YOUR GOAL
Give back each line of the data exactly.

TASK MATERIAL
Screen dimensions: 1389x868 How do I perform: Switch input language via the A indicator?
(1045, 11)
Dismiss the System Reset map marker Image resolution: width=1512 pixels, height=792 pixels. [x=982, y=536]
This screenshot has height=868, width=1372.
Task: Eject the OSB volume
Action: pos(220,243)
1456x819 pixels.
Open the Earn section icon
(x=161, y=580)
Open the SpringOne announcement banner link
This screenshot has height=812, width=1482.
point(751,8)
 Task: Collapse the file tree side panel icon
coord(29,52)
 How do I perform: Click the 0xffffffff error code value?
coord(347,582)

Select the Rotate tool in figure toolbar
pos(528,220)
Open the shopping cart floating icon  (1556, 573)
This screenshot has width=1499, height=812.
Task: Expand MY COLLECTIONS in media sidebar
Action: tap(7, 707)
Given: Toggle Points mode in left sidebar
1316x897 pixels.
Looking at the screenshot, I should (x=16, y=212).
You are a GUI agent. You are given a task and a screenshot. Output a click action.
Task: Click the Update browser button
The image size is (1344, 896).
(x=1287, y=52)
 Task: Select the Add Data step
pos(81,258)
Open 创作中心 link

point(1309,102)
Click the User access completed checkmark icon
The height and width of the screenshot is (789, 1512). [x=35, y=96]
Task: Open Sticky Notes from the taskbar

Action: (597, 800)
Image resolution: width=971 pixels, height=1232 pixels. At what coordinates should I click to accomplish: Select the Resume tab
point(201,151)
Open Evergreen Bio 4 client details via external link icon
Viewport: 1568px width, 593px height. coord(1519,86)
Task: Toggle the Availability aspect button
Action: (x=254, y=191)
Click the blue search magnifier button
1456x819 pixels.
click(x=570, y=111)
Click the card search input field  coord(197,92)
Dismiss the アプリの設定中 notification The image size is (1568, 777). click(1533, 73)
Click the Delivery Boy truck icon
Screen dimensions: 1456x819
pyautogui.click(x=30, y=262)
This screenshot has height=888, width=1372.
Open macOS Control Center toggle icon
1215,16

SOLUTION BELOW
Screen dimensions: 1389x868 How do I perform: Switch input language via the A indicator?
(1045, 11)
Dismiss the System Reset map marker Image resolution: width=1512 pixels, height=792 pixels. [x=982, y=536]
This screenshot has height=868, width=1372.
Task: Eject the OSB volume
Action: pos(220,243)
1456x819 pixels.
Open the Earn section icon
(x=161, y=580)
Open the SpringOne announcement banner link
This screenshot has height=812, width=1482.
point(751,8)
 Task: Collapse the file tree side panel icon
coord(29,52)
 How do I perform: Click the 0xffffffff error code value?
coord(347,582)

Select the Rotate tool in figure toolbar
pos(528,220)
Open the shopping cart floating icon  (1556, 573)
This screenshot has width=1499, height=812.
Task: Expand MY COLLECTIONS in media sidebar
Action: tap(7, 707)
Given: Toggle Points mode in left sidebar
1316x897 pixels.
Looking at the screenshot, I should (x=16, y=212).
You are a GUI agent. You are given a task and a screenshot. Output a click action.
Task: Click the Update browser button
The image size is (1344, 896).
(x=1287, y=52)
 Task: Select the Add Data step
pos(81,258)
Open 创作中心 link

point(1309,102)
Click the User access completed checkmark icon
The height and width of the screenshot is (789, 1512). [x=35, y=96]
Task: Open Sticky Notes from the taskbar

Action: (597, 800)
Image resolution: width=971 pixels, height=1232 pixels. At what coordinates should I click to accomplish: Select the Resume tab
point(201,151)
Open Evergreen Bio 4 client details via external link icon
Viewport: 1568px width, 593px height. coord(1519,86)
Task: Toggle the Availability aspect button
Action: (x=254, y=191)
Click the blue search magnifier button
1456x819 pixels.
click(x=570, y=111)
Click the card search input field  coord(197,92)
Dismiss the アプリの設定中 notification The image size is (1568, 777). click(1533, 73)
Click the Delivery Boy truck icon
Screen dimensions: 1456x819
pyautogui.click(x=30, y=262)
This screenshot has height=888, width=1372.
Open macOS Control Center toggle icon
1215,16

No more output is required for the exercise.